Letternmusik im
Gaumentheater.
Gedichte von A.
J.
Weigoni (2001, TTTT-Verlag).
Besprechung von Jürgen Diehl:
Das Programmatische hat stets
lebendige Funktion bei A. J. Weigoni: wird sein hiermit vorgestelltes lyrisches
Polydram in fünf Akten tatsächlich dramatisiert werden, dürfte die Bühne
zugleich beben und in versunkenes Schweigen fallen. Überall und allerorts hat
dieser Betrachtende seismographisch aufgenommen und gerann folgerichtig zu
fragenden, behauptenden und verwunderten Formen des Lyrischen, hinein in alle
Kanalisationen des Herzens.
Nachdenkliches, Tiefgang und Betroffenheit scheinen konterkariert, katapultieren
aber immer in ein szenisches Zentrum. A. J. Weigoni ist ein Textjockey, der an
der Lyrik feilt. Stets geht es ihm darum, Situationen Wort für Wort zurückzuholen.

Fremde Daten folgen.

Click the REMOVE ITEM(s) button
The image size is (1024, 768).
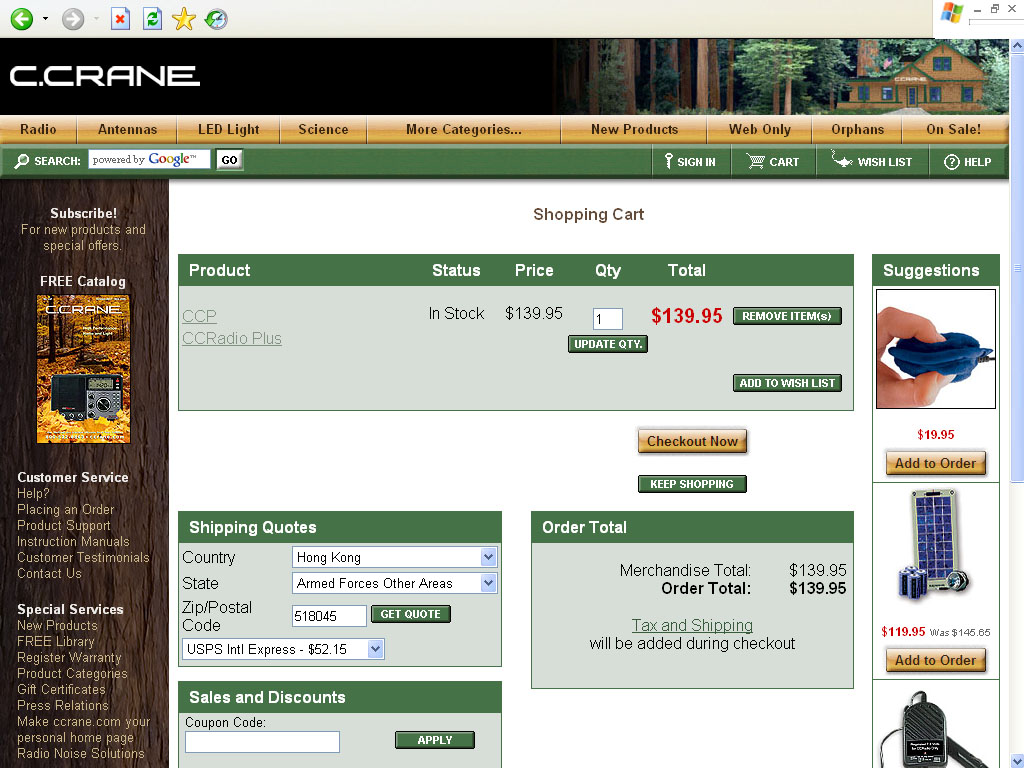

Den Verzicht auf normative Versbaugesetze ist adäquater sprachlicher Ausdruck
dichterischer Vorstellung von der Welt. Um dieses Fluidum kommt niemand herum,
der noch liest und mit den Augen denkt.
Den anthologischen Charakter dieses Werkes stellt A. J. Weigoni in überraschender
Weise provokativ in Frage, ohne um Distanz zum Eigentlichen bemüht zu sein.
Seine Spaziergänge finden immer einen Ort, durch den Kunstgriff des kürzesten
Weges.
Lesen Sie diese szenische Lyrik als leises Spiel zum Hören: die Bretter, die
die Welt bedeuten, knarren bei jeder Vorstellung.